**Entries from a collection**
____

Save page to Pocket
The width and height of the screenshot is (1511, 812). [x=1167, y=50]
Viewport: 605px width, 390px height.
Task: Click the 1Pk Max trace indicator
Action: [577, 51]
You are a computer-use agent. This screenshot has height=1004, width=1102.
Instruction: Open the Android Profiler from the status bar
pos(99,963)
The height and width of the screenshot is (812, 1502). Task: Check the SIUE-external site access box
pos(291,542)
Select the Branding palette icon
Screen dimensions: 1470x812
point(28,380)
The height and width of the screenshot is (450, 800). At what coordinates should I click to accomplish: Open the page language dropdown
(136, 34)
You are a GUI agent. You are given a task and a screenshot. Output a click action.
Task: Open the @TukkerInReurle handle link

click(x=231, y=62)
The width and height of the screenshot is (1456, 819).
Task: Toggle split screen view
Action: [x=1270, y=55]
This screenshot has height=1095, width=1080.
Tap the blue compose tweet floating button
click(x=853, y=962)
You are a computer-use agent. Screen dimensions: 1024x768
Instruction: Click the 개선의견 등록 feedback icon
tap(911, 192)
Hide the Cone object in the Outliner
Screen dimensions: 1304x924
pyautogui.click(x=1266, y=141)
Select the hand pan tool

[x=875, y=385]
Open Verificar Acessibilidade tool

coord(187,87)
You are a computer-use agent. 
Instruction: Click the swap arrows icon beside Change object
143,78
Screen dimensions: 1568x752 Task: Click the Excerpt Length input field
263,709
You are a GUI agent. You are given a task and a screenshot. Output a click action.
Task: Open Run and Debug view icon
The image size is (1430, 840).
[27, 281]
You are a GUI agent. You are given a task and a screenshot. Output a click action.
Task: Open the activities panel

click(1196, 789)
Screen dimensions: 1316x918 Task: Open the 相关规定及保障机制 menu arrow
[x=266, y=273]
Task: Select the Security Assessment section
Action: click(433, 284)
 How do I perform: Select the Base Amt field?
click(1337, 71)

____

**EXERCISE BRIEF**
Rewrite the entries above, renaming every "computer-use agent" to "screen assistant" and leaving everything else unchanged.

**COMPLETED TASK**
Save page to Pocket
The width and height of the screenshot is (1511, 812). [x=1167, y=50]
Viewport: 605px width, 390px height.
Task: Click the 1Pk Max trace indicator
Action: [577, 51]
You are a screen assistant. This screenshot has height=1004, width=1102.
Instruction: Open the Android Profiler from the status bar
pos(99,963)
The height and width of the screenshot is (812, 1502). Task: Check the SIUE-external site access box
pos(291,542)
Select the Branding palette icon
Screen dimensions: 1470x812
point(28,380)
The height and width of the screenshot is (450, 800). At what coordinates should I click to accomplish: Open the page language dropdown
(136, 34)
You are a GUI agent. You are given a task and a screenshot. Output a click action.
Task: Open the @TukkerInReurle handle link

click(x=231, y=62)
The width and height of the screenshot is (1456, 819).
Task: Toggle split screen view
Action: [x=1270, y=55]
This screenshot has height=1095, width=1080.
Tap the blue compose tweet floating button
click(x=853, y=962)
You are a screen assistant. Screen dimensions: 1024x768
Instruction: Click the 개선의견 등록 feedback icon
tap(911, 192)
Hide the Cone object in the Outliner
Screen dimensions: 1304x924
pyautogui.click(x=1266, y=141)
Select the hand pan tool

[x=875, y=385]
Open Verificar Acessibilidade tool

coord(187,87)
You are a screen assistant. 
Instruction: Click the swap arrows icon beside Change object
143,78
Screen dimensions: 1568x752 Task: Click the Excerpt Length input field
263,709
You are a GUI agent. You are given a task and a screenshot. Output a click action.
Task: Open Run and Debug view icon
The image size is (1430, 840).
[27, 281]
You are a GUI agent. You are given a task and a screenshot. Output a click action.
Task: Open the activities panel

click(1196, 789)
Screen dimensions: 1316x918 Task: Open the 相关规定及保障机制 menu arrow
[x=266, y=273]
Task: Select the Security Assessment section
Action: click(433, 284)
 How do I perform: Select the Base Amt field?
click(1337, 71)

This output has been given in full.